Reputation: 8770
I've been tracking massive memory leeking in my application and it seems the issue is the MemoryStream class. Whenever I use one, either with the 'using' key word or explicit close/dispose, the memory will never be collected by the garbage collector. What is wrong here?
byte[] bData = System.IO.File.ReadAllBytes( "F:\\application_exit_bw.png" );
using( System.IO.MemoryStream hMemoryStreamOutput = new System.IO.MemoryStream())
{
for ( int i = 0; i < 10000; i++ ) hMemoryStreamOutput.Write( bData, 0, bData.Length );
}
Thread.Sleep(Timeout.Infinite);
With explicit close/dipose the behaviour stays the same. Memory is occupied and will stay that way until I close my application, or, the application filled all of the system memory. Help?
Upvotes: 4
Views: 7729
Reputation: 100527
Another side of the problem is what you are using to determine "memory leak". There are many different ways to measure "free' memory and depending on it you may get tottaly different results.
There is one more thing with MemoryStream (and any other large 86K+) allocations - they use Large Objects Heap that will be only collected on full GC, to trigger it you may need to run GC.Collect twice. In normal flow of an application it will happen rare enough, so you may not see this memory freed before application shutdown. To diagnose - check GC collection performance counter (number of GC).
And one more: if you are trying to solve memory leak because you are getting "out of memory" exception it may be caused by address space fragmentation (normally only for 32-bit processes).
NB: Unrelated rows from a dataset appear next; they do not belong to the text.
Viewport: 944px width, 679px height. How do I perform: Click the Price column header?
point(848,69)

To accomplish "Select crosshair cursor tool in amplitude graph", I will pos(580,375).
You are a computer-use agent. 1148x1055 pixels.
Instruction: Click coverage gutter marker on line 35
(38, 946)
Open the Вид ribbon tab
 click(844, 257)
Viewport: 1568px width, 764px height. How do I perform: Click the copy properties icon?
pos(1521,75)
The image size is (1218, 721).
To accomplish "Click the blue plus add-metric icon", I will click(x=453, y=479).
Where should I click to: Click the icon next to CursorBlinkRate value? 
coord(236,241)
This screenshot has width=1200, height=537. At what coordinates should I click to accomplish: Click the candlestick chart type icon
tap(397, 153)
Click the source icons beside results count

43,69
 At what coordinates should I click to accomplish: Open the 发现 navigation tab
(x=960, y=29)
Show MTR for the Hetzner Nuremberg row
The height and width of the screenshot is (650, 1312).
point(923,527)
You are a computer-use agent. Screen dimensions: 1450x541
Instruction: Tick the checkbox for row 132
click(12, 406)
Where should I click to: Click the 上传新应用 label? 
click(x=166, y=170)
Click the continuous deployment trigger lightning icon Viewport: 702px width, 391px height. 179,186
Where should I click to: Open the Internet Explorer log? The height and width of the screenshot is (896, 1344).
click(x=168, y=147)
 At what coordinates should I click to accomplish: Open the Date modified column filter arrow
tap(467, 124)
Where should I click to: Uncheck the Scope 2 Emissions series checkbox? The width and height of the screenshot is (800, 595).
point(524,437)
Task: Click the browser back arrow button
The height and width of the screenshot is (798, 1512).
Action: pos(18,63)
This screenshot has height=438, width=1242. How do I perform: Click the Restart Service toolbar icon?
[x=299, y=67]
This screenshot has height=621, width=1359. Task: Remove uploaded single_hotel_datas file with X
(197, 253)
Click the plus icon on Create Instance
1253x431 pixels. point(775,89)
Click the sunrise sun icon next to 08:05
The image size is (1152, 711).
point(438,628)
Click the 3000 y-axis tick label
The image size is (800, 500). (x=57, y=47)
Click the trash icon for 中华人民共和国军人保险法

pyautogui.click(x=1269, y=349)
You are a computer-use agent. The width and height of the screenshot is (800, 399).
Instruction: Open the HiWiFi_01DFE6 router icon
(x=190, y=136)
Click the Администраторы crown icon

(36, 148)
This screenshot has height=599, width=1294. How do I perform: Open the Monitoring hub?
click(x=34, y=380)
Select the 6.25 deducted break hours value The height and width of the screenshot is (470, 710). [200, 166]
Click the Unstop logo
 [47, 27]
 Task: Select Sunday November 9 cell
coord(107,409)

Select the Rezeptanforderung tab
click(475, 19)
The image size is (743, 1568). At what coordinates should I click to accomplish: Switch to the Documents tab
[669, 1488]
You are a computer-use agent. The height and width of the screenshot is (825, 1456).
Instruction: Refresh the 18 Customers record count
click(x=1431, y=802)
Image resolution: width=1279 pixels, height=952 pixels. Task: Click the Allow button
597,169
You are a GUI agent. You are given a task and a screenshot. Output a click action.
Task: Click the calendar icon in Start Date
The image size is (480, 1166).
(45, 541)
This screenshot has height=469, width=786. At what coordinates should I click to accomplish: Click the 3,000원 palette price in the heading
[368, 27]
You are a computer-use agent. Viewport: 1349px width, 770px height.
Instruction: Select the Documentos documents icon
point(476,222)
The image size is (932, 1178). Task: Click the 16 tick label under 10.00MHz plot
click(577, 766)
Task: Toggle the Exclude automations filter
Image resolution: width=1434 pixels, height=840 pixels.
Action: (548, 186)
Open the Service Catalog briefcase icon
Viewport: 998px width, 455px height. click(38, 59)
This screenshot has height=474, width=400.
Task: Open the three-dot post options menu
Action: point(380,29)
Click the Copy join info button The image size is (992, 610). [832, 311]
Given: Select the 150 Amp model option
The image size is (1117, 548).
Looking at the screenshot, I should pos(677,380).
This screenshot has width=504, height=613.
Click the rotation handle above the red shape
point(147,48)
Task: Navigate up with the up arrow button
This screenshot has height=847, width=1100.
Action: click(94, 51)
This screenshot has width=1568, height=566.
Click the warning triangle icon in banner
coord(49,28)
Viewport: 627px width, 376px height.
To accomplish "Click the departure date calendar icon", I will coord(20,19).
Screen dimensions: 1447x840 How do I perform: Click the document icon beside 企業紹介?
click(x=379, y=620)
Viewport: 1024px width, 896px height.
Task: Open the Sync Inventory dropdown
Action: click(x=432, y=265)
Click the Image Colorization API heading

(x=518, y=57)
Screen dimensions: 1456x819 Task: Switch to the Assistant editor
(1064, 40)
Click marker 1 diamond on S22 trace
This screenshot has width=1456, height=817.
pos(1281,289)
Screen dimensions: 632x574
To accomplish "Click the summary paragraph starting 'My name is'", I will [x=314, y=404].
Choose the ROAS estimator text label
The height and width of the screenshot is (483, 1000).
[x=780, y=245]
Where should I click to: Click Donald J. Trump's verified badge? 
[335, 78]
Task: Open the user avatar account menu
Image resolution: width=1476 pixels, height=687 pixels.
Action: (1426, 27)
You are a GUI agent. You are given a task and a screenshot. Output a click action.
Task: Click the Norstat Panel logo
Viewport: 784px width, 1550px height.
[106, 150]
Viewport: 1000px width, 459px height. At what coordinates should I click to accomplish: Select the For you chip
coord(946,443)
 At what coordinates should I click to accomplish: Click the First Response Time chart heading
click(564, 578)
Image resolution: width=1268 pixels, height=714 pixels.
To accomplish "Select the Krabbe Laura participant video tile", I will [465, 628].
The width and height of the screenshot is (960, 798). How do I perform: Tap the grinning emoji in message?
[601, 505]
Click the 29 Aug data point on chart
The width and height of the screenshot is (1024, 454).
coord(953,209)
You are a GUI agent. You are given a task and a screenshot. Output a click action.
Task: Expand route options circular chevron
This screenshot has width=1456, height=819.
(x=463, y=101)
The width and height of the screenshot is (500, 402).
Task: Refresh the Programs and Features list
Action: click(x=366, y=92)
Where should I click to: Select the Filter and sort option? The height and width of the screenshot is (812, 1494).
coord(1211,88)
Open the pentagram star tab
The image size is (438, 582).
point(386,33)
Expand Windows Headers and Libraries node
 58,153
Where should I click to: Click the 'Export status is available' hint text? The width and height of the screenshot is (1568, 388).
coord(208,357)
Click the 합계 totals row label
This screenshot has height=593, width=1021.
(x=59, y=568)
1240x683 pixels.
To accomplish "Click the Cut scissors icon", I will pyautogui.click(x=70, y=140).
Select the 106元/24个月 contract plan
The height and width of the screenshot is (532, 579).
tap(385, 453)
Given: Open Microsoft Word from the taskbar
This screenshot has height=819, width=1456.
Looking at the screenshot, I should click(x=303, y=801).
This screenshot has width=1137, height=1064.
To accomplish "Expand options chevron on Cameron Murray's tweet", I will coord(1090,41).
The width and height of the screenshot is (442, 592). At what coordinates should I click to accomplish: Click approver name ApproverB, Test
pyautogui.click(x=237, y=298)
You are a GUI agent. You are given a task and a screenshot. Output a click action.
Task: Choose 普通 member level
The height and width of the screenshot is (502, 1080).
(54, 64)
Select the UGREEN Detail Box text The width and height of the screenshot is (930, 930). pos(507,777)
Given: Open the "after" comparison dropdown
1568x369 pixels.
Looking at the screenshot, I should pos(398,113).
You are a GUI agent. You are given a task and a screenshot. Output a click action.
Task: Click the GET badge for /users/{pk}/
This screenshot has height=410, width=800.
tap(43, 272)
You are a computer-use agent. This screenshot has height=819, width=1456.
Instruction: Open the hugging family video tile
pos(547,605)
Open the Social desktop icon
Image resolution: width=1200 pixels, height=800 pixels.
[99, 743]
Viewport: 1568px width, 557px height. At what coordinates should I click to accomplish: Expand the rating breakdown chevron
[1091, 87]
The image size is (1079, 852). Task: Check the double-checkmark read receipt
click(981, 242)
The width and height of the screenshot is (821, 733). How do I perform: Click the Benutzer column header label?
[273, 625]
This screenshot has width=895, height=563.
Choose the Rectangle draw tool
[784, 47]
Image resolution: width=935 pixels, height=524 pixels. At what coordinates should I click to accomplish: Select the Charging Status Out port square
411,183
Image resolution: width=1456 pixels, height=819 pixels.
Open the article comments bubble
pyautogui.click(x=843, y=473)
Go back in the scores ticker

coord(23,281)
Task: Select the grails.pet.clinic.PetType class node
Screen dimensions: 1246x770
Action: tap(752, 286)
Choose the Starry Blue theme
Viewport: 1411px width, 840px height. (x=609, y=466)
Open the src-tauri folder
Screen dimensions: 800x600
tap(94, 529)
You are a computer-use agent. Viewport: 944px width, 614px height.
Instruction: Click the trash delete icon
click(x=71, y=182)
If it is the case - consider creating your own memory stream that does not allocate memory in single chunk and then have to copy it when growing the stream. Or at least try to preallocate space in the stream.
Upvotes: 1
Reputation: 751
Calling GC.Collect() is not a good practise and shouldn't be used as a solution.
You can try and see if that changes anything but do not rely on intentional GC.Collect() call...
Upvotes: 0
Reputation: 11
I have used this method for batch processing
static byte[] buffer;
public static object Read(XmlDocument xmlDocument)
{
if (buffer == null)
{
buffer = new byte[1024 * 1024 * 512];
}
if (xmlDocument != null)
{
using (MemoryStream ms = new MemoryStream(buffer))
{
xmlDocument.Save(ms);
ms.Flush();
ms.Seek(0, SeekOrigin.Begin);
object result = ReadFromStream(ms);
ms.Close();
return result;
}
}
else
{
return null;
}
}
Upvotes: 0
Reputation: 754635
There is nothing wrong with the MemoryStream
class or the usage within your sample code. The GC in .Net doesn't clean up memory immediately after it's no longer. Instead it reclaims it when free space in the heap reaches a certain threshold or it's explicitly invoked with a GC.Collect
call.
In this scenario the only way the memory would be freed is if a GC occurred immediately after the using
statement and before the Thread.Sleep
call. This is fairly unlikely to happen and hence if you profiled the program it would have the appearance of a memory leak when it's not actually leaking
Upvotes: 8
Reputation: 171188
This is a symptom of a non-deterministic GC. The GC does not make any guarantees at all about when memory will be freed. This is normal, expected and wanted behavior.
Try calling GC.Collect() to see if this fixes your problem. Also, you need to run in release mode because in debug mode the JIT extends the lifetime of local variables to the end of the method even if they are not used after some point.